Love is kind.
Love is giving.
Love is sharing.
But it isn't love when it always comes with a shove.
It isn't love when my heart wears to shreds in your hands.
It isn't love when it comes at the expense of my dignity.
It isn't love when all you seek are your own ways.
It isn't love when our moments of euphoria come only at the exchange of bodily fluids.
Love me when my body is wrung of its juices and the fingers are too weak to reach and touch.
Love me when I fail to see your view and your own shoes feel too itchy for my feet.
Let there be euphoria in a hug, in a walk, in a kiss as light as feather, when you lay me down and I sleep like a child, sated at its mother's breast.

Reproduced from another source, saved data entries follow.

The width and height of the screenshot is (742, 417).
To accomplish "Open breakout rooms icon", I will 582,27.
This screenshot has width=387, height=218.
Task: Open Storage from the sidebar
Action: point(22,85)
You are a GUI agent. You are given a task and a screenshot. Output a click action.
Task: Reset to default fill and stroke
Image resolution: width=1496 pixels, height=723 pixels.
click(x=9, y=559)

Let there be love in your acts of kindness - in the opening of doors, the pulling out of chairs, in that gentle inquiry, "what would you rather have?"
Love is the contended look in your eyes after moments of talk with me. Love is the misting over of my eyes, an apt response as I watch the rise and fall of your chest as you sleep, and I know that only I hold privy to your solitary moments.

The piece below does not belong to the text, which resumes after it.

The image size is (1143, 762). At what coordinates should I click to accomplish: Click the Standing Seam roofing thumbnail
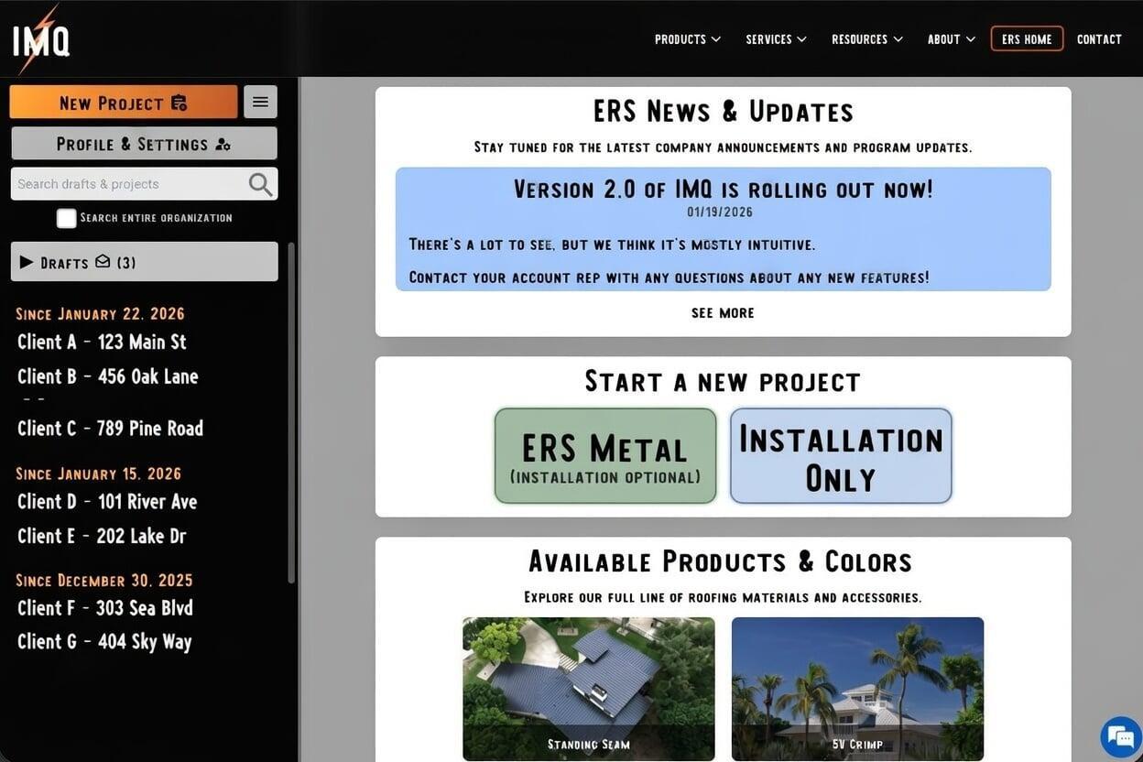(x=588, y=689)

Love is when you speak to me thus
Hold me thus
And it feels right
And I feel wanted.
Love comes in gentle strides, not in the quick dashes of sprinters; it is when I sit at your river banks and I dally my feet in your waters, without drowning myself in you. Love is in deep breathings of the aged, and not just in the pantings of exhausted lovers.
Love is staking my life on this truth, that the hands that hold me tonight would be there tomorrow.